(Provided data)
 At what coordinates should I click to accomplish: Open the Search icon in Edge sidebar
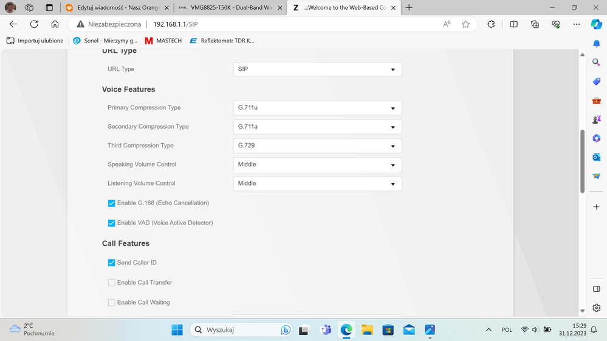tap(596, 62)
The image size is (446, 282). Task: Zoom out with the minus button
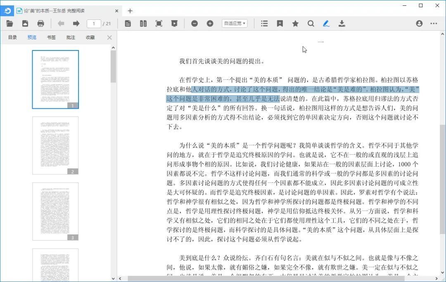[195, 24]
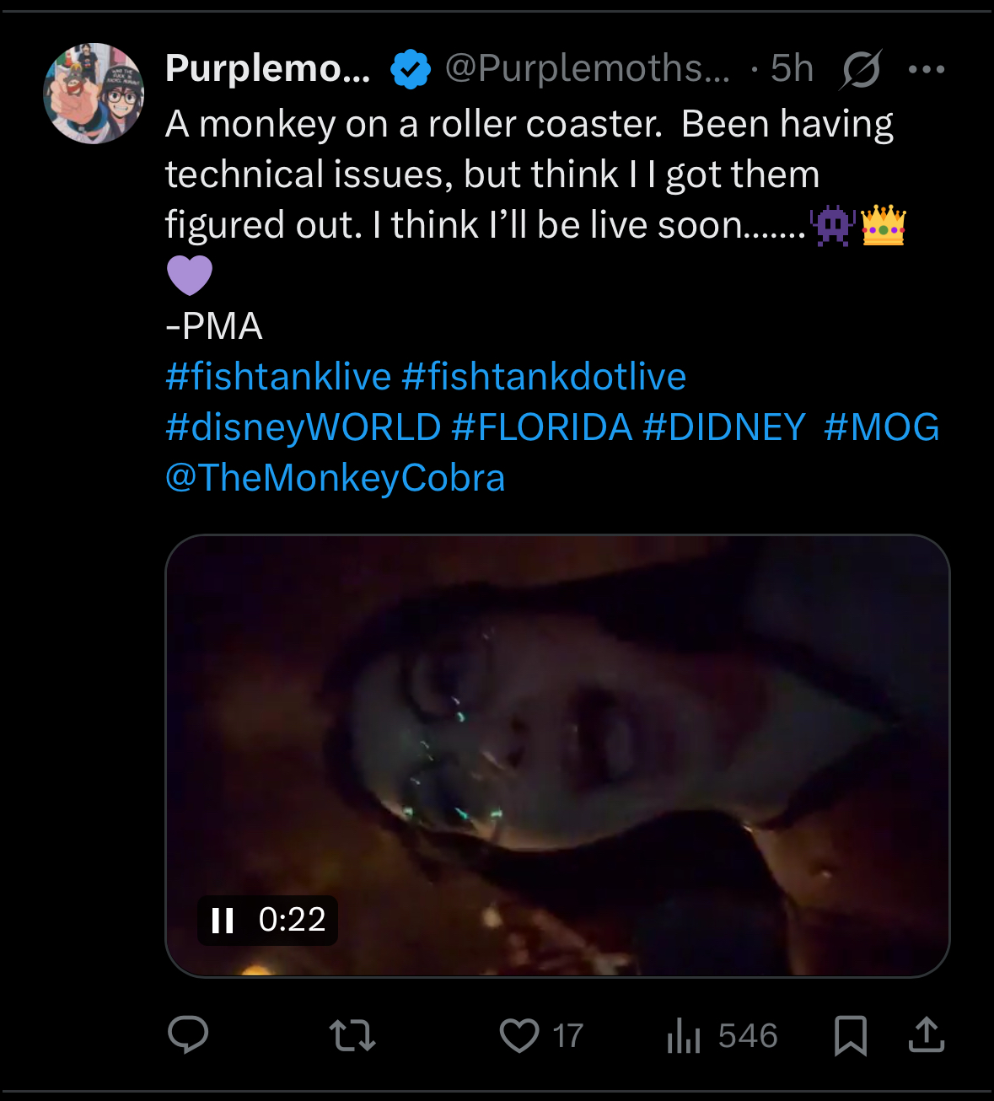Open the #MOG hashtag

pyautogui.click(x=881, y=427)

--

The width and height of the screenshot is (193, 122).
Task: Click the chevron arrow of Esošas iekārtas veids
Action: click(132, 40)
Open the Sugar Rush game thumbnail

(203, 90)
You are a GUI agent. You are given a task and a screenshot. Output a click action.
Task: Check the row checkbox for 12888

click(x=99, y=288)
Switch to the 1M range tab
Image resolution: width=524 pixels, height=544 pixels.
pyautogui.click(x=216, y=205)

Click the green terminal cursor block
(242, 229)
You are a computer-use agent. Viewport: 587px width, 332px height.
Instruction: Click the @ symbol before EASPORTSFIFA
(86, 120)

* * *

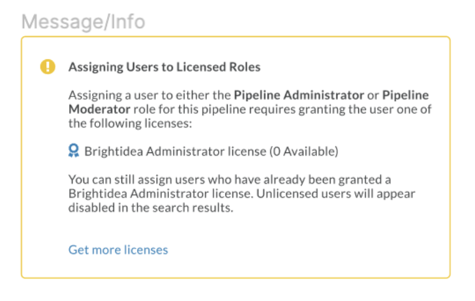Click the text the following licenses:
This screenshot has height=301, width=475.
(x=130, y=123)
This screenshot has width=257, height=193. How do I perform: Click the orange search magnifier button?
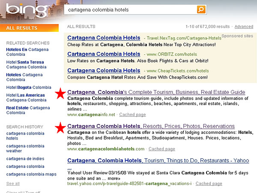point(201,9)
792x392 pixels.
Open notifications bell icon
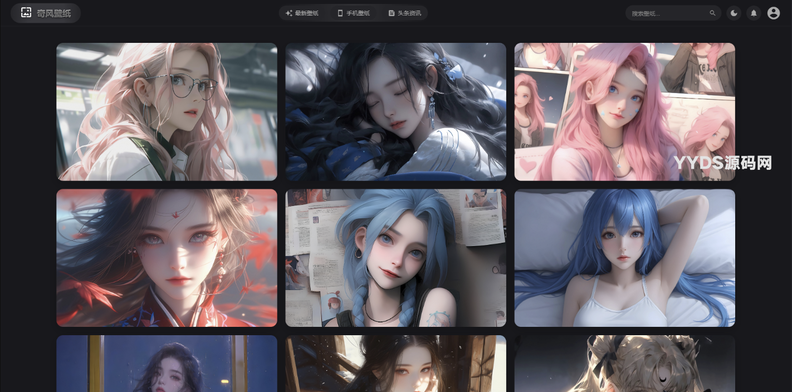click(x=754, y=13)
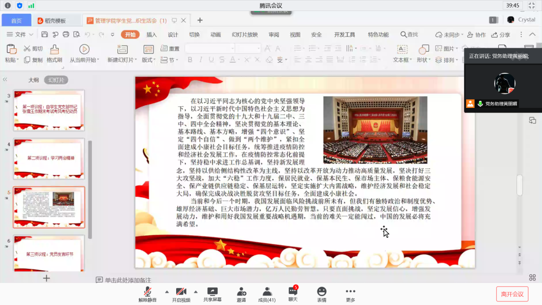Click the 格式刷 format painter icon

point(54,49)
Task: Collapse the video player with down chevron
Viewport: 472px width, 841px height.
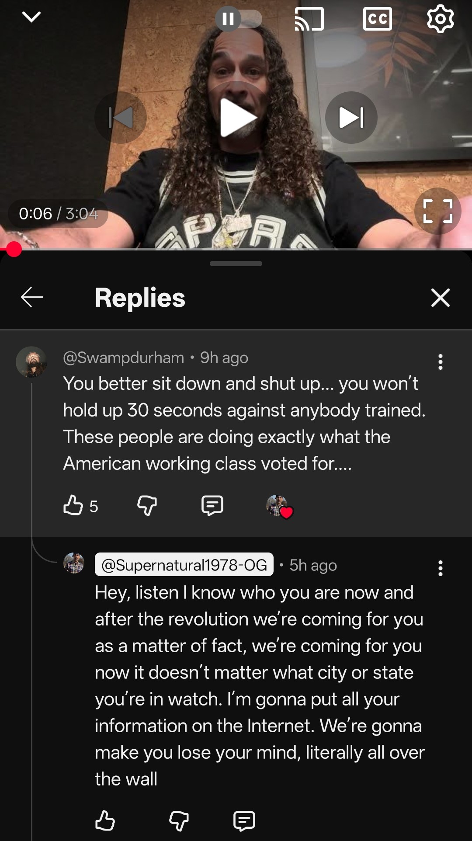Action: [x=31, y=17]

(What is required)
The lines to return are those in the records above that hold the word "agent".

(Reply to the exercise)
You are a GUI agent. You are given a task and a screenshot. Output a click action.
You are a computer-use agent. Viewport: 587px width, 332px height.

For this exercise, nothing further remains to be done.